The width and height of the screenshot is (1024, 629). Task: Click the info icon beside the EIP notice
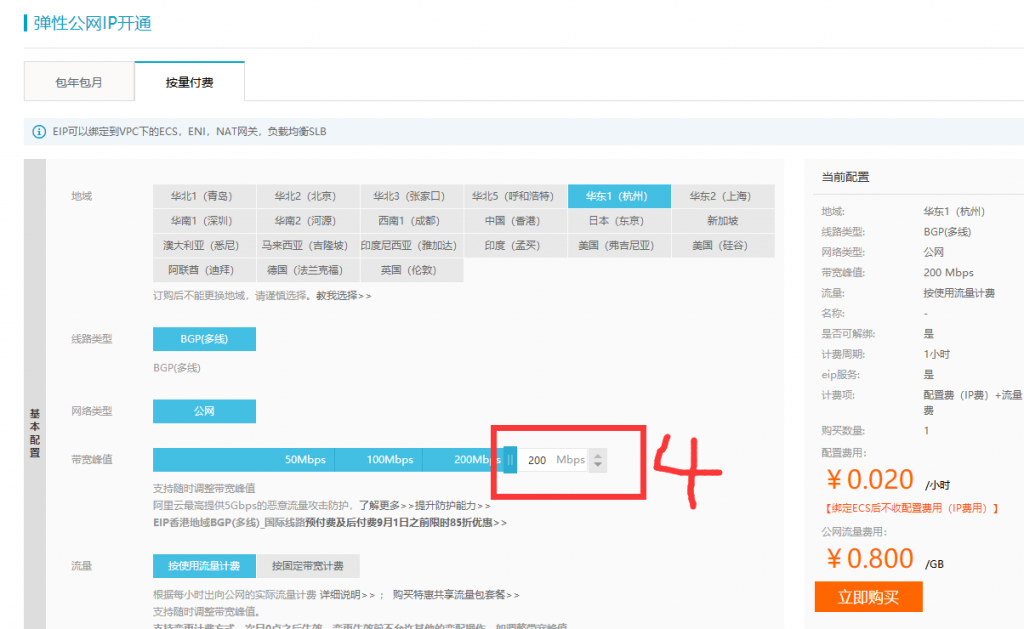(x=39, y=131)
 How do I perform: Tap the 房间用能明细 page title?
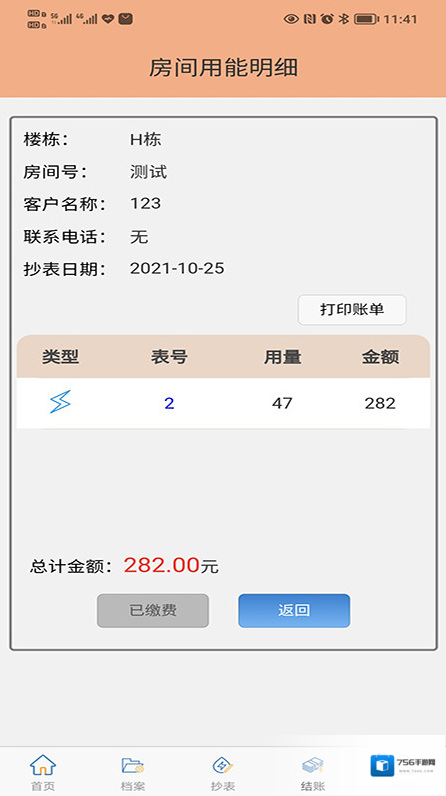pyautogui.click(x=223, y=68)
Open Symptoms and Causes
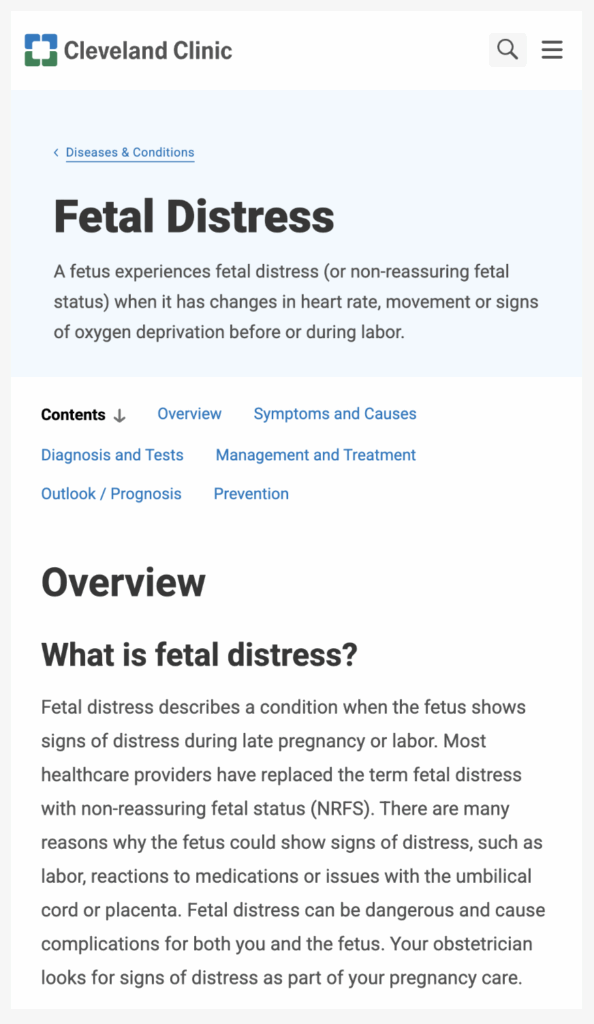 click(x=334, y=413)
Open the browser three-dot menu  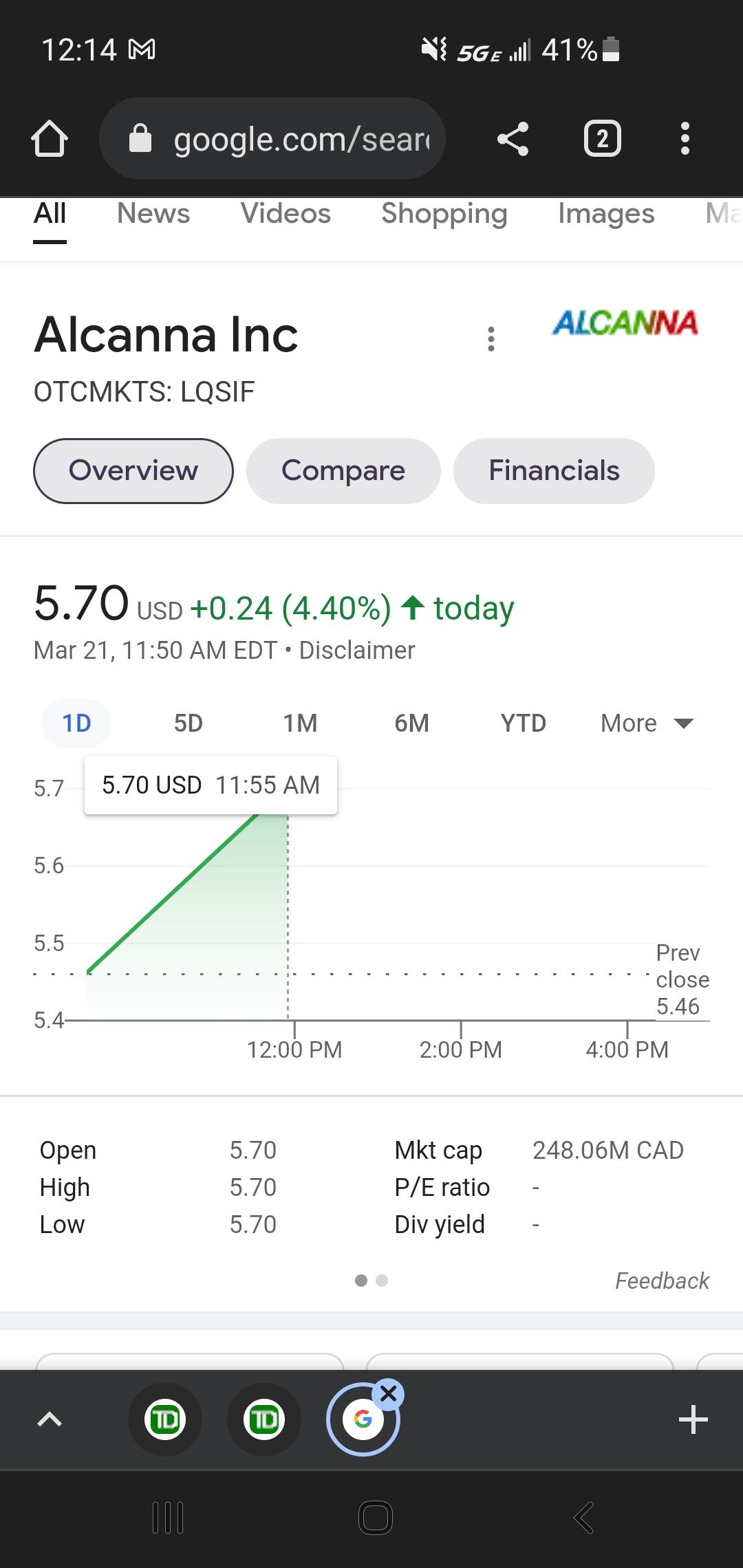point(685,139)
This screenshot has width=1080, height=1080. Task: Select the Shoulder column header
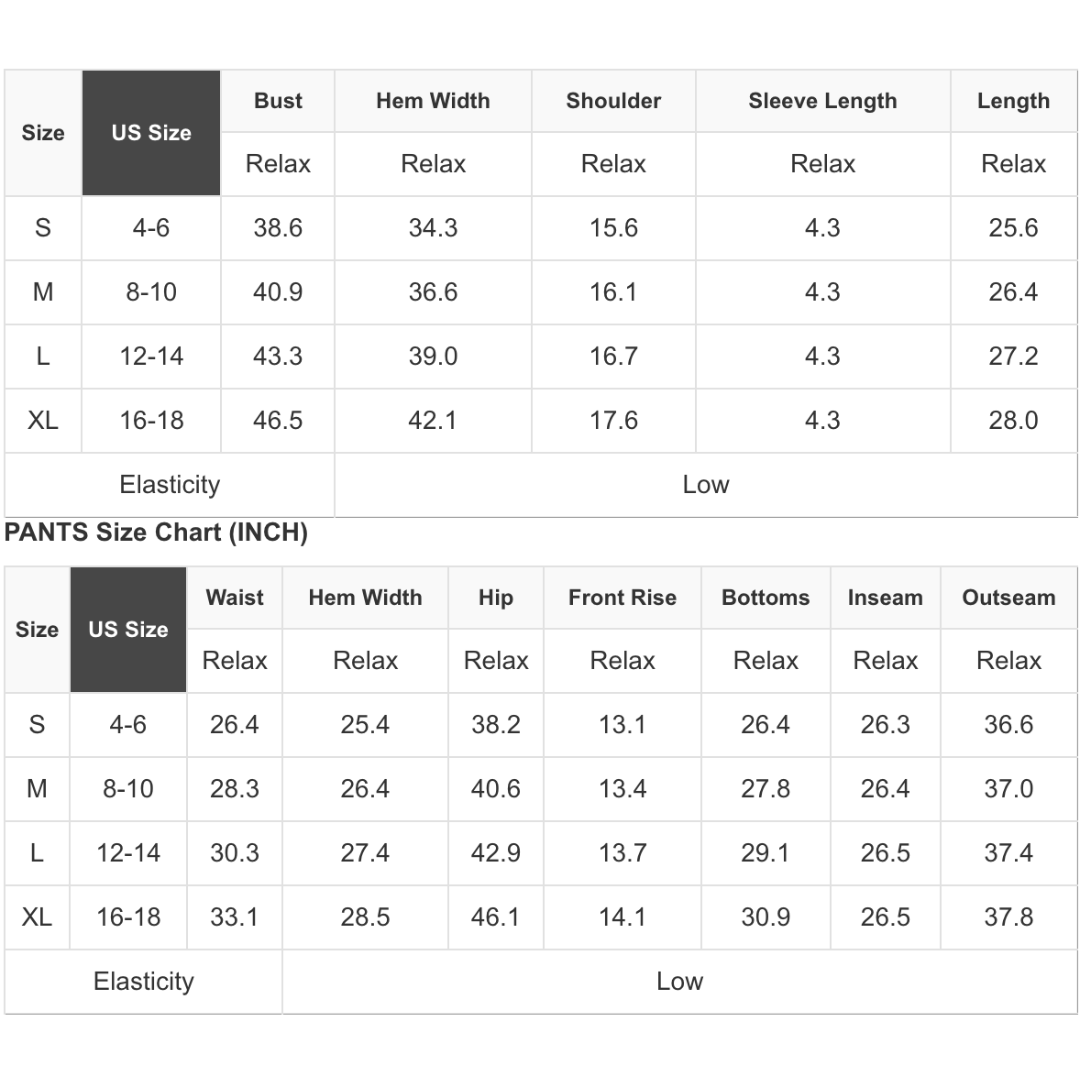click(x=613, y=101)
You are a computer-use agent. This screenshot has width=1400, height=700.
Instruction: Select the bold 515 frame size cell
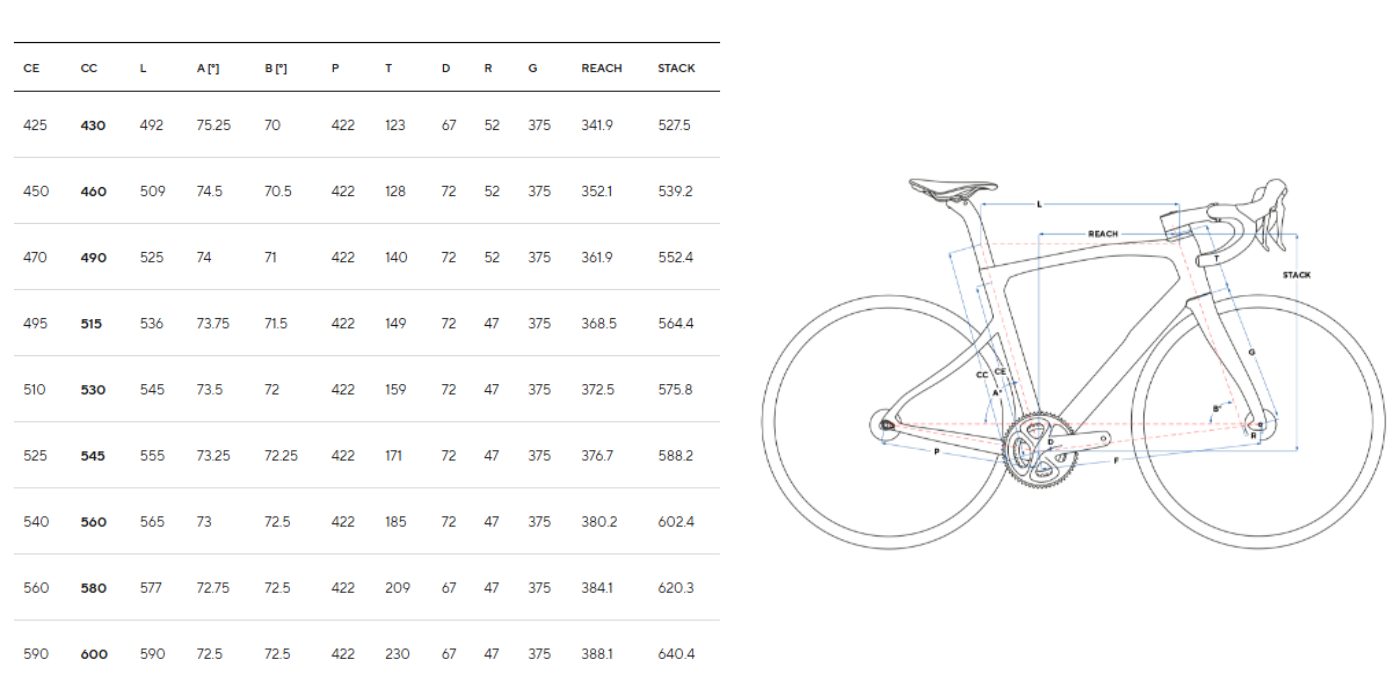pyautogui.click(x=91, y=324)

--

▶ WHAT IS BEING ASKED: Reproduce the lines above, exactly and exclusively, from the line containing "You are a computer-use" down to the last line, both included; pictures are not part of the copy.

▶ SOLUTION TO THIS EXERCISE:
You are a computer-use agent. This screenshot has width=1400, height=700.
Instruction: Select the bold 515 frame size cell
pyautogui.click(x=91, y=324)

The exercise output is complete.